- Born: Christine Svensen 24 October 1993 (age 31)

Team
- Curling club: Tårnby CC, Tårnby, Hvidovre CC, Hvidovre

Curling career
- Member Association: Denmark
- World Championship appearances: 2 (2014, 2018)
- World Mixed Doubles Championship appearances: 4 (2009, 2010, 2018, 2019)
- Other appearances: World Junior Championships: 2 (2009, 2014), European Junior Challenge: 4 (2010, 2011, 2012, 2015)

Medal record
Curling
European Junior Challenge
| Silver medal – second place | 2010 Prague |  |
| Silver medal – second place | 2012 Copenhagen |  |
Danish Women's Championship
| Gold medal – first place | 2014 |  |
| Silver medal – second place | 2013 |  |
| Silver medal – second place | 2016 |  |
| Silver medal – second place | 2017 |  |

= Christine Grønbech =

Danish curler (born 1993)

Christine Grønbech (born 24 October 1993 as Christine Svensen) is a Danish female curler.

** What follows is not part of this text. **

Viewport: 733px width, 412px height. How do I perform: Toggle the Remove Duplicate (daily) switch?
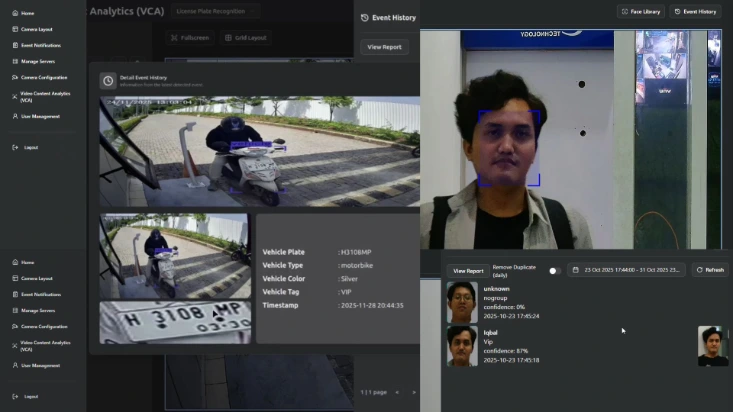click(x=553, y=271)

At the international level, she is a two-time European Junior Challenge silver medallist (2010, 2012).

At the national level, she is a 2014 Danish women's champion, four-time mixed doubles champion (2009, 2010, 2018, 2019) and five-time junior champion (2010, 2011, 2012, 2014, 2015).

==Teams==
===Women's===

| Season | Skip | Third | Second | Lead | Alternate | Coach | Events |
| 2008–09 | Mette de Neergaard | Marie de Neergaard | Natascha Hinze Glenstrøm | Charlotte Clemmensen | Christine Svensen | Ole de Neergaard | WJCC 2009 (8th) |
| 2009–10 | Stephanie Nielsen | Christine Svensen | Jannie Gundry | Ivana Bratic | Cecilie Hygom | Kirsten Jensen | DJCC 2010 EJCC 2010 |
| 2010–11 | Stephanie Nielsen | Jannie Gundry | Christine Svensen | Cecilie Hygom | Charlotte Clemmensen | Kirsten Jensen | DJCC 2011 EJCC 2011 (4th) |
| 2011–12 | Stephanie Nielsen | Jannie Gundry | Christine Svensen | Natasha Hinze Glenstrøm | Charlotte Clemmensen | Michael Harry | DJCC 2012 EJCC 2012 |
| Madeleine Dupont | Denise Dupont | Christine Svensen | Lina Knudsen |  |  |  |
| 2012–13 | Madeleine Dupont | Denise Dupont | Christine Svensen | Lina Knudsen |  |  | DWCC 2013 |
| 2013–14 | Madeleine Dupont | Denise Dupont | Christine Svensen | Lina Knudsen | Isabella Clemmensen (WCC) | Millard Evans | DWCC 2014 WCC 2014 (10th) |
| Christine Svensen | Isabella Clemmensen | Julie Høgh | Charlotte Clemmensen | Sara Rasmussen (WJCC) | Ulrik Schmidt | DJCC 2014 WJCC 2014 (10th) |
| 2014–15 | Christine Svensen | Isabella Clemmensen | Julie Høgh | Katja Milvang-Jensen | Anna Solberg (EJCC) | Martin Uhd Grønbech | DJCC 2015 EJCC 2015 (9th) |
| 2015–16 | Madeleine Dupont | Christine Svensen | Denise Dupont | Lina Knudsen |  |  | DWCC 2016 |
| 2016–17 | Angelina Jensen | Camilla Jensen | Christine Svensen | Pavla Rubasova |  |  | DWCC 2017 |
| 2017–18 | Angelina Jensen | Christine Grønbech | Camilla Skårberg Jensen | Lina Almind Knudsen | Ivana Bratic | Jamie Danbrook | WCC 2018 (11th) |

===Mixed doubles===

| Season | Male | Female | Coach | Events |
|---|---|---|---|---|
| 2008–09 | Per Svensen | Christine Svensen |  | DMDCC 2009 WMDCC 2009 (12th) |
| 2009–10 | Martin Uhd Grønbech | Christine Svensen |  | DMDCC 2010 WMDCC 2010 (12th) |
| 2017–18 | Martin Uhd Grønbech | Christine Grønbech | Per Svensen | DMDCC 2018 WMDCC 2018 (20th) |
| 2018–19 | Martin Uhd Grønbech | Christine Grønbech | Per Svensen | DMDCC 2019 WMDCC 2019 (22nd) |
| 2019–20 | Martin Uhd Grønbech | Christine Grønbech |  | DMDCC 2020 |

==Personal life==
In 2017 she married fellow Danish curler and coach Martin Uhd Grønbech. They played together in mixed doubles championships.